Remember than 95% of computer users are complete bone heads. Anything requiring thinking about anamorphic conversions, frame rate changes (PAL-NTSC), resolution, quantizers, bit rates and codecs will render them into a helpless human-based goo stuck to a chair. Seriously, you average user is incredibly stupid. We often forget that here, as nearly everyone who visits these type of sites has some sound working knowledge of PCs and possibly even how to work with video files and DVDs.
My ultimate point: THG is unfairly assuming that RealDVD would never sell. I argue that it is designed to sell to the simple computer user, and this why the 6 studios are concerned.
For example, suppose I were to say that the best way to copy a DVD is to use DVDDecrypter, then using DGIndex, HCEnc and AviSynth you allow DVDRebuilder to re-encode the entire DVD in 2 pass mode. This is, in fact, a good method, however is complicated and cumbersome for simple users. Namely, the output is 4.34GB and many would prefer 4.37GB -- you need to edit an INF file to change it. Or, how about going from DVDDecrypter set to IFO mode, you extract the M2V file and AC3 files, run the subtitle file through OCR to get an SRT. Then you load up DGIndex, apply a pulldown to the M2V file and output a D2V. Then you hand-type an AVS file which loads the M2V file and resizes and crops the video (from parameters you obviously get by using VirtualDub). Then you load the AVS into MeGUI, where you have custom set an x264 profile and calculate the bitrate you require based an some mathematical formulae you need to derive based on the media size you intend to use. Then you run 2 passes from DVD to x264, get a .264 file. Then you put the .264, .AC3, and .SRT file into an MKV file through MKVToolnix, being sure to specify the language, framerate, and framesize. Finally, you end up with an MKV file that you can use anywhere.
Surprisingly, most people cannot follow all those steps. Furthermore, if they get hung up on just one step the whole process is an epic fail.
So, RealDVD: stands a chance to actually be used by an average user, making it a threat to studios who have an interest in protecting their monopoly.
Now, lost in all this is a very important question: Why would users too stupid to know how to encode DVDs with other means be savvy enough to defeat the DRM protection on RealDVD?
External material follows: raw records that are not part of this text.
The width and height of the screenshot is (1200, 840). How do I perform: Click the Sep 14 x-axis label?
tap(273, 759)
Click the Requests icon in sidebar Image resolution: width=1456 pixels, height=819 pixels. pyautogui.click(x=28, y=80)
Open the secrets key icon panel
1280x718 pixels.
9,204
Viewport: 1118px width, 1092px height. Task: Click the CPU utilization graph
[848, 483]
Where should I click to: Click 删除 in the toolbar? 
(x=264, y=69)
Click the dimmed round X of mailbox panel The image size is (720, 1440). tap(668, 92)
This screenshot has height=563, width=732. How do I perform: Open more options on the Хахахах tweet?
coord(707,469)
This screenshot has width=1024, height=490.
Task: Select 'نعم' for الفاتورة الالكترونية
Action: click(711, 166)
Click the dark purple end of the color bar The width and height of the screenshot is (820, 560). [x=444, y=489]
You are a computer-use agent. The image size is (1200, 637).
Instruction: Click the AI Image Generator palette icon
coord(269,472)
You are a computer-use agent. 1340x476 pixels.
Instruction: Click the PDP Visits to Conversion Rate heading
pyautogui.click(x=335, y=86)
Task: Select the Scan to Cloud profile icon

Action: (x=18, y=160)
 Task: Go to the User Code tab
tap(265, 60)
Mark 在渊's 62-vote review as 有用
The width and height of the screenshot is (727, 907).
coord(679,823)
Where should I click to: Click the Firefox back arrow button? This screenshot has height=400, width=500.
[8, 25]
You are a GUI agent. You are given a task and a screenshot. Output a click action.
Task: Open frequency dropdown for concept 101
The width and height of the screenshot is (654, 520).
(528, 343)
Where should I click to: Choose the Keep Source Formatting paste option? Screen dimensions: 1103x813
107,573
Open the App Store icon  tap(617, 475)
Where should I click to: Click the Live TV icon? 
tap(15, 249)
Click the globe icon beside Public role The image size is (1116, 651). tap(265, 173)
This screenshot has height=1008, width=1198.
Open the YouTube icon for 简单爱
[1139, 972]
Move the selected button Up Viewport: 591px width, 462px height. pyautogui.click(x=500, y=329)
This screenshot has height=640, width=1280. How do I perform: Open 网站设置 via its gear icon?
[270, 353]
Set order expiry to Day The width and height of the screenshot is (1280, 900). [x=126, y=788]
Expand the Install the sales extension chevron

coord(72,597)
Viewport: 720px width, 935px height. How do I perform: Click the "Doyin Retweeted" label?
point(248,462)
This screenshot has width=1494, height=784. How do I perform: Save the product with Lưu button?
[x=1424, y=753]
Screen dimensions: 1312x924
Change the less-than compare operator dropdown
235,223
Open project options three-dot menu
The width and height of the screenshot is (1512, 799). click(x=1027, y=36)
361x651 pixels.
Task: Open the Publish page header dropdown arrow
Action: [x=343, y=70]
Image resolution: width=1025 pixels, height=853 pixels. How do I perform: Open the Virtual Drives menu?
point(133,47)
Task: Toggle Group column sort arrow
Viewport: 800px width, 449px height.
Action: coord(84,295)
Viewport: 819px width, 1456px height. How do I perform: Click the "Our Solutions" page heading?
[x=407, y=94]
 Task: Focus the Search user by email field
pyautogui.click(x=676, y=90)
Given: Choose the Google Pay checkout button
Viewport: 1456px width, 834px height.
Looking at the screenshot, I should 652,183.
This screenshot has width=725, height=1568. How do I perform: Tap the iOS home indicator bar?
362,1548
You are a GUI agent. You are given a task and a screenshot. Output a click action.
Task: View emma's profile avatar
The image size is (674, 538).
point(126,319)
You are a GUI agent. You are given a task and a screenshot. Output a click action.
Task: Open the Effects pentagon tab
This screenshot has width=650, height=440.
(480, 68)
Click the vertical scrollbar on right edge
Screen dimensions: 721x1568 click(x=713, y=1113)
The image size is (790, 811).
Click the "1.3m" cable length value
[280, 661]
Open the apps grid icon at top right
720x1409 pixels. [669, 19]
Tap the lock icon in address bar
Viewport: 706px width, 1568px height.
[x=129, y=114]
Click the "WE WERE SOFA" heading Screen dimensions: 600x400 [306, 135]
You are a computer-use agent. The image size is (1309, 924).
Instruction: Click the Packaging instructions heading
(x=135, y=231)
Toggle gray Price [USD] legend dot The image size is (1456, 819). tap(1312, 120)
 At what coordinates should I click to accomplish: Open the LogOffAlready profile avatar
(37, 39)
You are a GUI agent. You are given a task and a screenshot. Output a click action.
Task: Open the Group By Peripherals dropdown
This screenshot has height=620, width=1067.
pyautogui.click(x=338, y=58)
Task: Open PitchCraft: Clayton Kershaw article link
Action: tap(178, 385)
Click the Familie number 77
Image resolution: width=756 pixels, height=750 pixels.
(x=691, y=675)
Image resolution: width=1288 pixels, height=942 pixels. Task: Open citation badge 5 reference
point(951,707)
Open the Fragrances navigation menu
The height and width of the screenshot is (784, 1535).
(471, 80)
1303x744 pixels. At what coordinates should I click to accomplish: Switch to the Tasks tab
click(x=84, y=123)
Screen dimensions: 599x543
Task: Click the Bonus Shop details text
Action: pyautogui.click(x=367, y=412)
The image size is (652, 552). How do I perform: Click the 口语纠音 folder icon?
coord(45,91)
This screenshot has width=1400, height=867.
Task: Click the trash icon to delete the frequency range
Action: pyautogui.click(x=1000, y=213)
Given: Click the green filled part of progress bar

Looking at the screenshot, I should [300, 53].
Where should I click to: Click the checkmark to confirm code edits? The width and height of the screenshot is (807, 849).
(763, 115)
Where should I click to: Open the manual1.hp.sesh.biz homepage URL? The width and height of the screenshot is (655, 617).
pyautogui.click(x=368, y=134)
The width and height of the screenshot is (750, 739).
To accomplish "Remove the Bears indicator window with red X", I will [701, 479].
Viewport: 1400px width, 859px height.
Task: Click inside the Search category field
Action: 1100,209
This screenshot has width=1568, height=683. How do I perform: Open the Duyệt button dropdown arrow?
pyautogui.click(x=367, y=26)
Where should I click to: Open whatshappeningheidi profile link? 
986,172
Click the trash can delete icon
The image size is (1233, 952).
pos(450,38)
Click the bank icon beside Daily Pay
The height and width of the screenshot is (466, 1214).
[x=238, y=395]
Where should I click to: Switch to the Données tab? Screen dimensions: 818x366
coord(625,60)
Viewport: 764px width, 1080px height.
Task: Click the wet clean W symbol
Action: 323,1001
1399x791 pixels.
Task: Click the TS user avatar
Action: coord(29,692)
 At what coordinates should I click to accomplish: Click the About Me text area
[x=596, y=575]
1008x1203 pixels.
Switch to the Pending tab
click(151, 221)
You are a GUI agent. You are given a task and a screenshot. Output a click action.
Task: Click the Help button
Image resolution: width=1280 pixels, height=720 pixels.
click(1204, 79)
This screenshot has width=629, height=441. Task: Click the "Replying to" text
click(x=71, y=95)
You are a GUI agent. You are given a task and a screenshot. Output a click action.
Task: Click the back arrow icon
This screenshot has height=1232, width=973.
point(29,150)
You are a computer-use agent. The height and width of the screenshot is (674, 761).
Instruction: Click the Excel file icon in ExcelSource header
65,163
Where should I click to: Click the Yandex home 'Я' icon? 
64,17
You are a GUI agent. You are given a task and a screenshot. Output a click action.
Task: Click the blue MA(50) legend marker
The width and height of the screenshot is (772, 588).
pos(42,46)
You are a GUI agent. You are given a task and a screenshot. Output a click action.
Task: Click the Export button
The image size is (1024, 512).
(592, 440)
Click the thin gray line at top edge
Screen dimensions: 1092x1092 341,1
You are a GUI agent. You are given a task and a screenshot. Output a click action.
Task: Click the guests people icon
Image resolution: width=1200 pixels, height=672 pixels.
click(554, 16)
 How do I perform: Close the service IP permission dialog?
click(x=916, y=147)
I agree. Because...the only use I've ever had for any of their software has been when some idiot streams or releases content in their format.
Their software has always been bloated IMO and they add several startup entries in the registry for updating and crap. If they just ceased to exist and all media in their formats was re-encoded into mp3 or wma or really any other format...I can't imagine who would ever miss them.
This new useless software is just another example
For those of you who don't know, finding files encoded in a RealPlayer format is the bane of torrent user's existence. The software is incredibly ****.
Luckily, somebody invented RealAlternative.
Holy ballz - go be a journalist somewhere with your huge epic fail comments.
Real has sucked since it was first introduced, I wish they'd go away.